▶ [Page extract]
>>>>>

Yes, Sir. Sorry, Sir! (Cantonese: 點解阿Sir係阿Sir), is a 2011 Hong Kong television drama starring Moses Chan, Linda Chung, Tavia Yeung and Ron Ng. Produced by Lau Kar Ho. Yes Sir. Sorry, Sir! is a TVB production.

"阿Sir" is a way to address both teachers and policemen. The meaning of the title is "So it turns out '阿Sir'(teacher) was an '阿Sir'(policeman)".

Plot
Despite the fact that he comes from a long line of disciplined workers, Law Yiu-wah (Moses Chan) is a teacher of a notorious school. One day, he was urged to resign after being vilified by his students as a peeping Tom.
At present, the triads have expanded their drug network at local schools. Wah, who has turned into a cop, is told to go undercover at the school where he used to teach.
At school, he is impressed by the enthusiasm of a new teacher Ho Miu-suet (Tavia Yeung). He also comes to realize he was too strict with his students in the past. With a determination to boost students’ confidence, Suet invites bowling expert Koo Ka-lam (Linda Chung) to teach bowling at the school.
When Wah learns about her triad background, he decides to go after her hoping to learn more about the triads. Wah also finds himself in a contest of wits with Inspector Ching Man-lik (Ron Ng), who has been assigned to work as a liaison officer at the school.
On one hand, Man is attracted to Suet but on the other, she only loves Wah. All of a sudden, Wah, Suet, Lam and Lik find themselves involved in a complicated love square.

<<<<<

(Data records)
>>>>>

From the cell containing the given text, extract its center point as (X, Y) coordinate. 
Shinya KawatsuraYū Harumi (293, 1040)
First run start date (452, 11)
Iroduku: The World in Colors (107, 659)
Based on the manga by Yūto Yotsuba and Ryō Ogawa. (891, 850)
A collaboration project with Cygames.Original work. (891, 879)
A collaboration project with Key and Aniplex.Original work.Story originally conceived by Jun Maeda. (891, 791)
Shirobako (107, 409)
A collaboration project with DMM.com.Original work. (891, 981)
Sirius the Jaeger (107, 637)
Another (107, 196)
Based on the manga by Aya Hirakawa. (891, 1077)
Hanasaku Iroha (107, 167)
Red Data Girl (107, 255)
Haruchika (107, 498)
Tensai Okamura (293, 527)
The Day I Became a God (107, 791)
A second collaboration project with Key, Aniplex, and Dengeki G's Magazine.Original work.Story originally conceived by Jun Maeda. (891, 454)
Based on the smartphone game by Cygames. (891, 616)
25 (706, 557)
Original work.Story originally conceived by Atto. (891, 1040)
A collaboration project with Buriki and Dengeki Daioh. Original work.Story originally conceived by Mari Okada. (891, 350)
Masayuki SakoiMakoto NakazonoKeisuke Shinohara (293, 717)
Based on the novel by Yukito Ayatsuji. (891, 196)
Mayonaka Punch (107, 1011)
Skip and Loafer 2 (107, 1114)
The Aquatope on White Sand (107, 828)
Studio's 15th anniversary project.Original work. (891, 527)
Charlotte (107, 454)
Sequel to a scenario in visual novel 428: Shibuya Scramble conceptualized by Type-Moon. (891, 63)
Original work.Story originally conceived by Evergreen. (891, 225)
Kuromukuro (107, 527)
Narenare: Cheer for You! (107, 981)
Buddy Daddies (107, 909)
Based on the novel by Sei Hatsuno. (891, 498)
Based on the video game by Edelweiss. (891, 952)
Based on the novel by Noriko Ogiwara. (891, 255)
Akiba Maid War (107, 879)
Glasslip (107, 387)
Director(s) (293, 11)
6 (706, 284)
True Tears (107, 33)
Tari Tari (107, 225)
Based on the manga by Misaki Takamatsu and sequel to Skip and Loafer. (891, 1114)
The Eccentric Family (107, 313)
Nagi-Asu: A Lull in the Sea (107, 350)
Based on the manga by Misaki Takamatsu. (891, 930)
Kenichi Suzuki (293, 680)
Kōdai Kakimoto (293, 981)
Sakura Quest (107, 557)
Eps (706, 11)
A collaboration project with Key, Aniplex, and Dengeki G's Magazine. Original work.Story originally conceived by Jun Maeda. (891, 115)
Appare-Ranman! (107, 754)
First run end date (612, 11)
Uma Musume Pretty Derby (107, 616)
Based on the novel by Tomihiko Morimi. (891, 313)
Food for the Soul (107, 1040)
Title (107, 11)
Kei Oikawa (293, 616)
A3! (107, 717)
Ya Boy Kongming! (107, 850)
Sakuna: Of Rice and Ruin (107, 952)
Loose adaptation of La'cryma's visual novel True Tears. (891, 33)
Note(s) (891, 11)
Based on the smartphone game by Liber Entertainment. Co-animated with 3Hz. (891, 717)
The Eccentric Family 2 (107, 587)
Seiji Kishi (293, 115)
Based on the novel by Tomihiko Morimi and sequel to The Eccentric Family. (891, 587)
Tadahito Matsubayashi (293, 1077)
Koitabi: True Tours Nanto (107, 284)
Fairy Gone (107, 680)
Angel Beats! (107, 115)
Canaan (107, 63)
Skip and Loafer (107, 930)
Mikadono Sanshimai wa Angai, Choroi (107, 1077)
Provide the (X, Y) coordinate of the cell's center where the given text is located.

<<<<<

▶ [List of tasks]
1. List the full names of the four characters in the drama synopsis that are each followed by an actor's name in parentheses.
2. Using the drama synopsis, decide whether each statement is true: (a) The drama was produced by Lau Kar Ho. (b) Koo Ka-lam is a new teacher at the school. (c) Ching Man-lik is assigned to work as a liaison officer at the school. Give yes or no for each, with the words from the synopsis that settle it.
3. Return the passage of the drama synopsis word for word, beginning at the words that contain "At school, he" and stopping after "bowling at the school.".

▶ [Answers given]
1.
Law Yiu-wah
Ho Miu-suet
Koo Ka-lam
Ching Man-lik

2.
(a) Yes: "Produced by Lau Kar Ho."
(b) No: "he is impressed by the enthusiasm of a new teacher Ho Miu-suet (Tavia Yeung)" and "Suet invites bowling expert Koo Ka-lam (Linda Chung) to teach bowling at the school."
(c) Yes: "Inspector Ching Man-lik (Ron Ng), who has been assigned to work as a liaison officer at the school."

3.
At school, he is impressed by the enthusiasm of a new teacher Ho Miu-suet (Tavia Yeung). He also comes to realize he was too strict with his students in the past. With a determination to boost students’ confidence, Suet invites bowling expert Koo Ka-lam (Linda Chung) to teach bowling at the school.